Last year, China imported nearly a quarter billion dollars worth of Kentucky's crops and livestock.
Our June Leffler traveled to Hickman County and far west Kentucky, where the state's number one cash crop is grown.
This field has recently been planted with Kentucky's highest earning crop, soybeans.
So that right there is the radical, and it's the main root that shoots that first.
Hopefully we can get a good week here of good warm weather that they'll really jump out of the ground and take off and maybe they'll out, outpace any type of pasture insect or stuff like that.
Kentucky farmers sold nearly $1.5 billion worth of soybeans in 2023.
Those beans aren't used for tofu or soy milk.
Our big thing is feeding animals and making sure that we have a good protein source for the animals, which is coming from the soybean meal.
And then those animals then in turn are used for protein source for humans.
Farmer Jonathan Reynolds lives in Clinton, just 30 miles from the Illinois port town of Caro, Kentucky.
Soybeans can end up anywhere.
I mean, we've got the Mississippi River, the Ohio River, Tennessee and the Cumberland.
So we've got a lot of export markets that flow right just a few miles away.
I mean, they're all going down the Mississippi to New Orleans and getting shipped all over the world.
More than half of Kentucky's soybeans are exported internationally, mostly to China.
Yeah, China has the largest hog herd in the world by a long shot.
Reynolds is president of the Kentucky Soybean Association.
The group supports free trade, but Trump tariffs and retaliatory Chinese tariffs could alter the market.
You know, those things that are being charged a tariff, they haven't hit the farm gate yet.
I guess in my my personal perspective, I kind of just want to see how it plays out before I start making any decisions.
You know, big decisions on it.
Kentucky's farmers are always at the whim of things.
They can't control, whether markets and politics they've been through a Trump trade war before.

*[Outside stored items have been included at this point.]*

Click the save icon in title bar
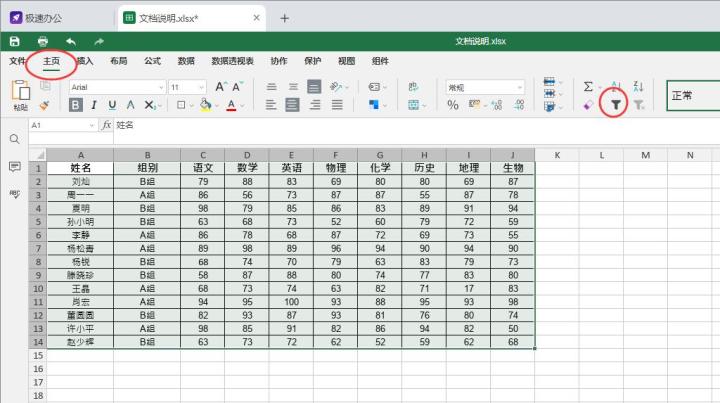The height and width of the screenshot is (403, 720). pyautogui.click(x=15, y=41)

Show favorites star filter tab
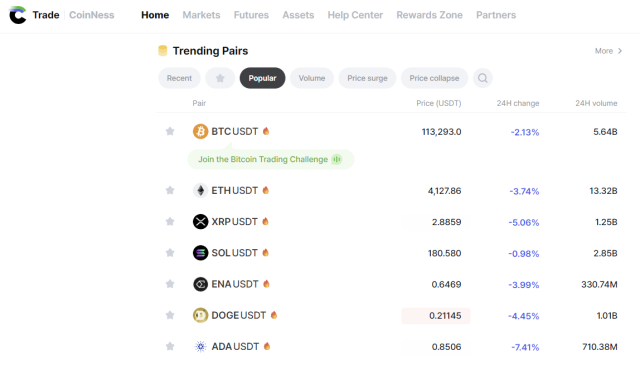pyautogui.click(x=220, y=78)
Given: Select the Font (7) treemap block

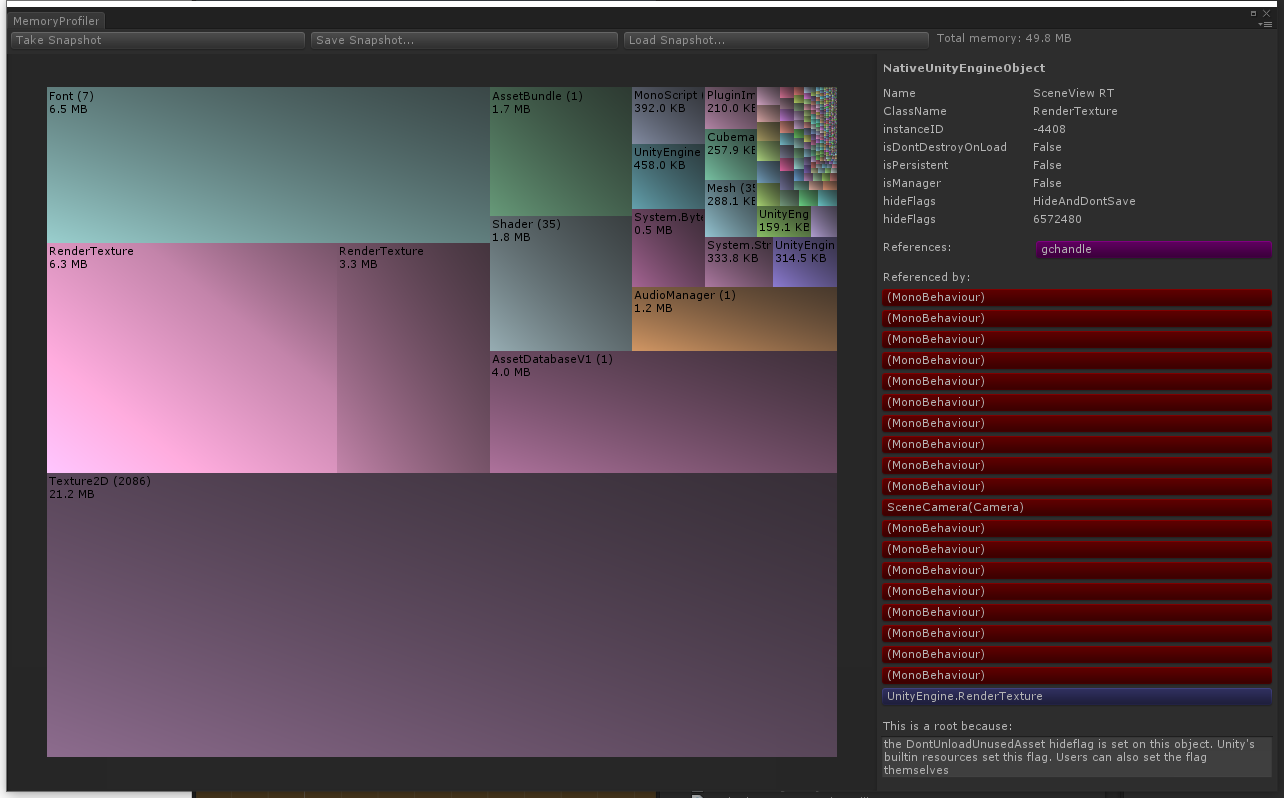Looking at the screenshot, I should pos(267,165).
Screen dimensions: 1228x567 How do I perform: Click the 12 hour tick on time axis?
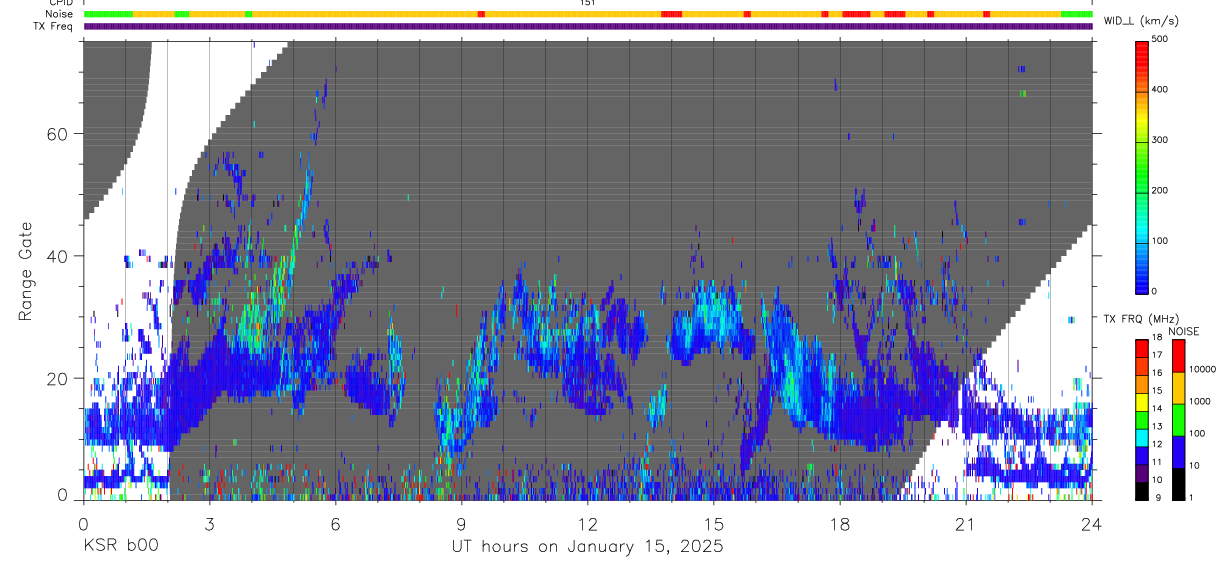click(588, 523)
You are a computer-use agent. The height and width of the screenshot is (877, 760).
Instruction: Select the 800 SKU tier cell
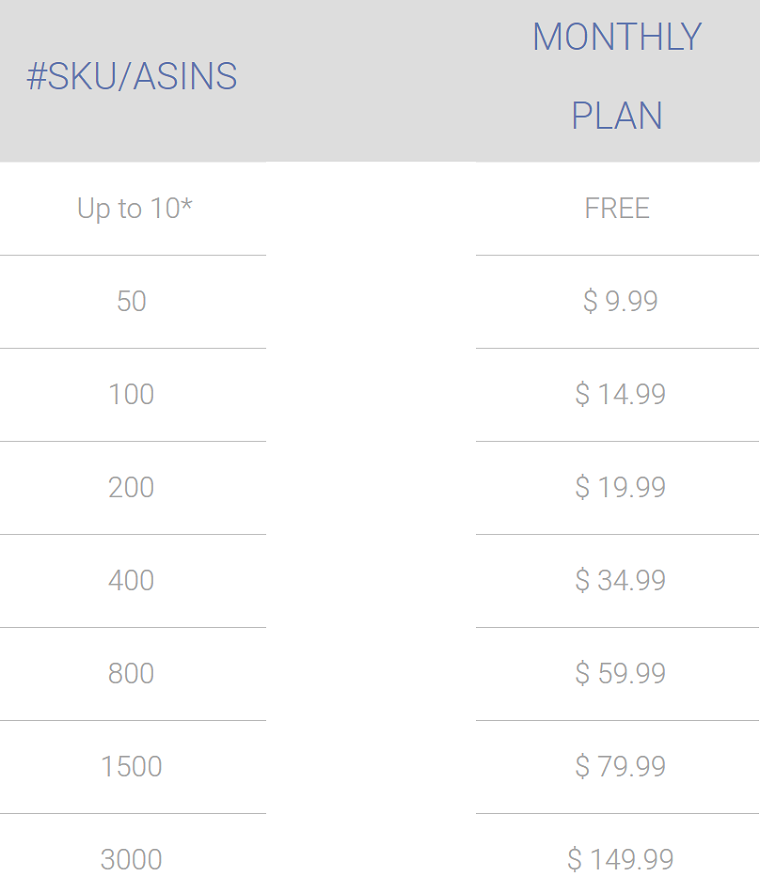pyautogui.click(x=131, y=673)
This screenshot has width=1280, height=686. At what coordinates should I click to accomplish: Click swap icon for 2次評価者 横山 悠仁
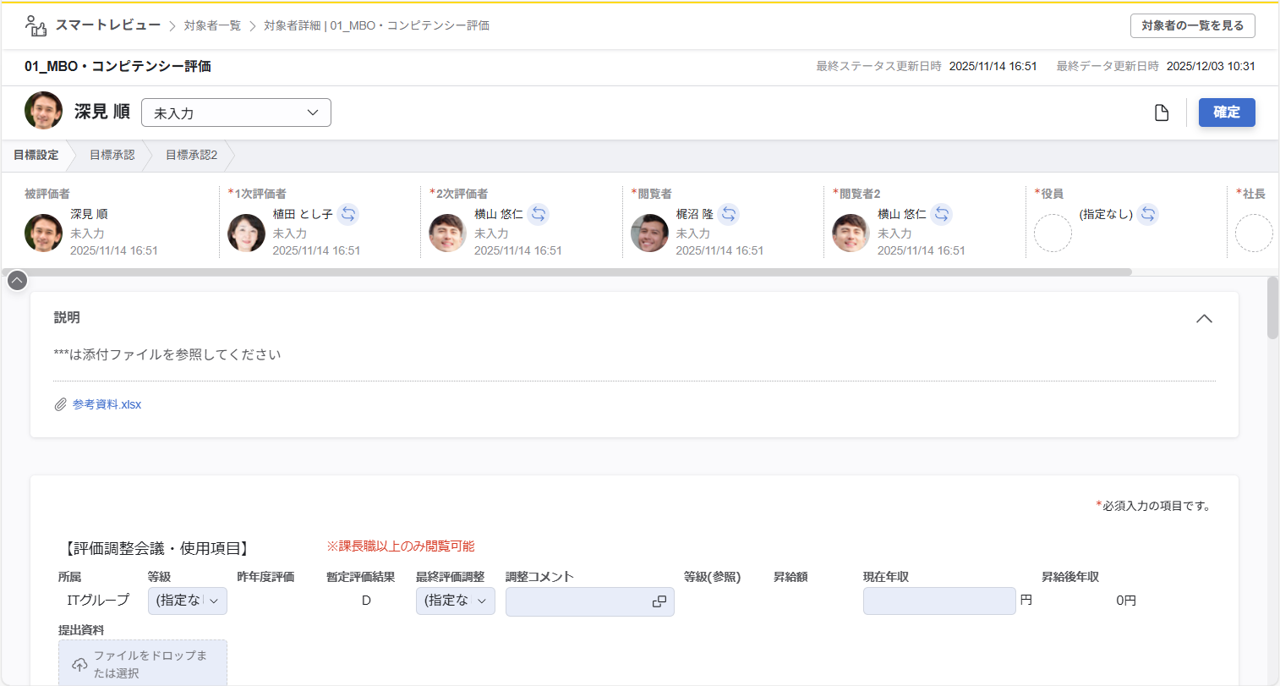pyautogui.click(x=538, y=214)
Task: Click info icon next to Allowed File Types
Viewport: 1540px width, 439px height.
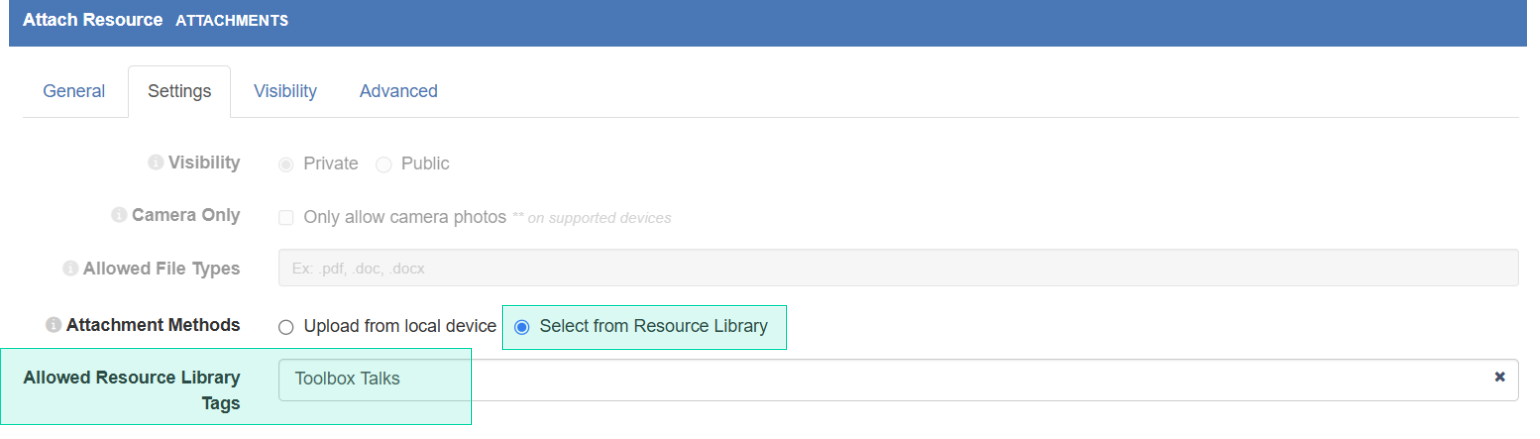Action: coord(70,269)
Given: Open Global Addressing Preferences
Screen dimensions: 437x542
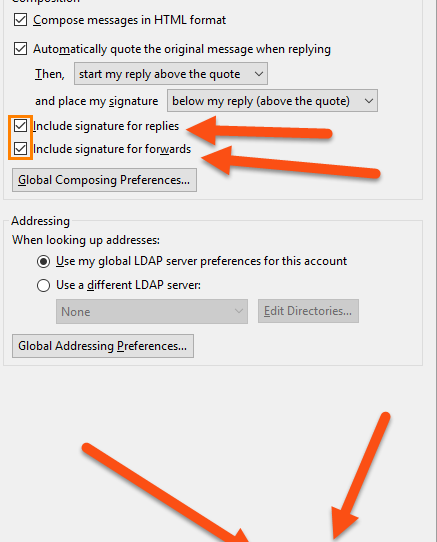Looking at the screenshot, I should tap(103, 346).
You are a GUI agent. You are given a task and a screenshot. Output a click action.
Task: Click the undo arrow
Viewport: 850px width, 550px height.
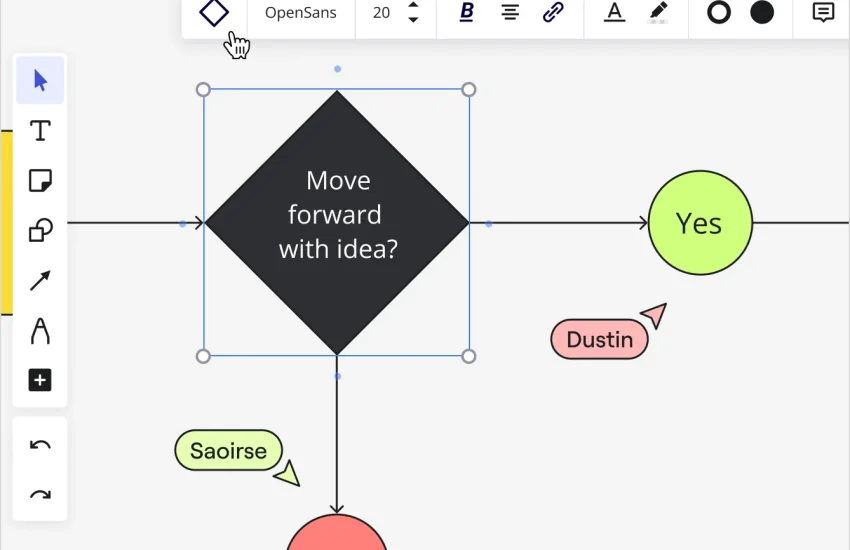click(x=40, y=445)
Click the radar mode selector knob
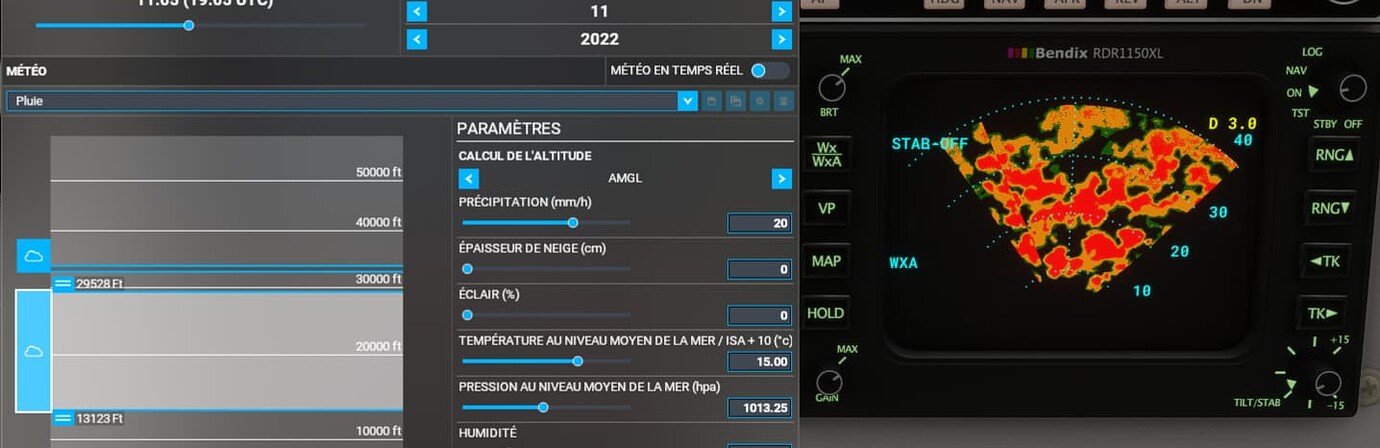The height and width of the screenshot is (448, 1380). (x=1352, y=87)
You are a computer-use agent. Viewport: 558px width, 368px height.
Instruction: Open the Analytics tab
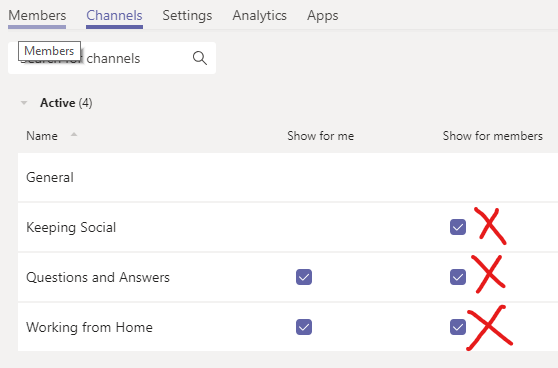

A Kentucky agriculture economist explains 2018.
For example, when we had our first trade war with China, soybeans exports basically completely stopped.
We watched those prices drop down from something like, you know, $12 to somewhere around $8.
And so that's really the fear that we're in a situation where that could happen again.
Because what happens is if we don't have China buying those beans or we're not sending those beans elsewhere, it's just going to stack up that supply in the United States, and that's going to lower domestic prices.
And then that comes back on the farm.
Producer.
In Trump's first term, after two years of a trade war, he did strike a deal with China to offset losses during Trump's first term.
The U.S. Department of Agriculture passed out more than $20 billion to U.S. farmers.
That could be an option this time around.
Personally, you know, I don't want to have to depend upon the government to bail me out as a farmer.
And so I want to do all I can to mitigate the potential of that.
However, some of the decisions that Congress makes affects my bottom line, and I have no control over that.
So there is the other other side of that coin where if we're unable to control what they're doing and they're tinkering in our markets, we feel like maybe there should be some, some compensation for that.
Reynolds says long term soybean farmers should expand their markets.
His group lobbies for more biofuel options at home.
Looking abroad.
He says India could be a great customer.
Reynolds will tend to his fields in his home town this summer.
Come fall, he'll harvest this patch.
Where exactly these beans will go isn't up to him.
For Kentucky edition, I'm June Leffler.